Cheap Imitation for orchestra (1972) derives from Cage’s 1944 piano arrangement of the first movement of Satie’s Socrate, a “symphonic drama in three parts” (1915). In 1968, when Cage returned to his work with the remaining two movements, Satie’s publisher unexpectedly refused permission. Cage’s response was to “recompose” the work, using chance means, resulting in music with the same phrasing, rhythms, and general contours of Satie’s composition, but which is otherwise quite distinct. Cage playfully renamed his new work Cheap Imitation(1969), and went on to create versions for orchestra (1972) and solo violin (1977) as well. The orchestral version is scored for 24-95 variable parts, the piano part serving as the conductor’s score.
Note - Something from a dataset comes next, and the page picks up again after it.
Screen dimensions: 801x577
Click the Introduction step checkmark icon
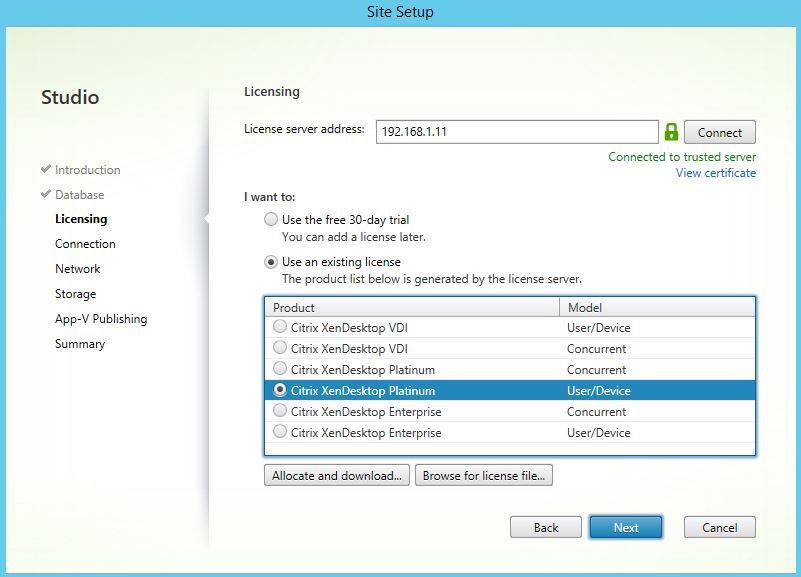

Cage’s Etcetera (1973) and Etcetera 2/4 Orchestras (1985) are scored for variable ensemble, with and without conductors, and recordings of the environments in which the works were created; the instrumentation of Etcetera also calls for non-resonant cardboard boxes, which sound in performance like the patter of raindrops. Both reflect Cage’s long-standing social concerns, here his interest in how music might assist in the “…integration of the personality, or the co-being of the conscious and the unconscious mind, Law and Freedom, in a random world situation.”*

In Etcetera, the performers play in two different situations of their own choosing: as soloists or in conducted groups of 2, 3, or 4. Three stations are placed at the front of the stage, with a conductor at each; when the station fills, the conductor conducts. The work was first performed with Merce Cunningham’s Un Jour ou Deux by the Paris Opera Ballet at the Paris Opéra (Nov. 6, 1973), with sets and costumes by Jasper Johns.

In Etcetera 2/4 Orchestras, the situation is reversed: here, the ensemble is conducted throughout, but the performers are free to play as soloists at any time. The conductor beats more or less conventionally, creating an extremely slow, non-rhythmic pulse. The orchestral materials consist of fixed notes, but with added spice: Cage provides indications for playing slightly before or after the beat and for microtonal glissandi. The work was first performed by the City Harmonic Tokyo at Suntory Hall (Dec. 8, 1986).

*From “Defense of Satie,” John Cage, Black Mountain College Satie Festival (Summer, 1948).
Dr. Kuhn is the John Cage Professor of Performing Art at Bard College and Founding Director of the John Cage Trust.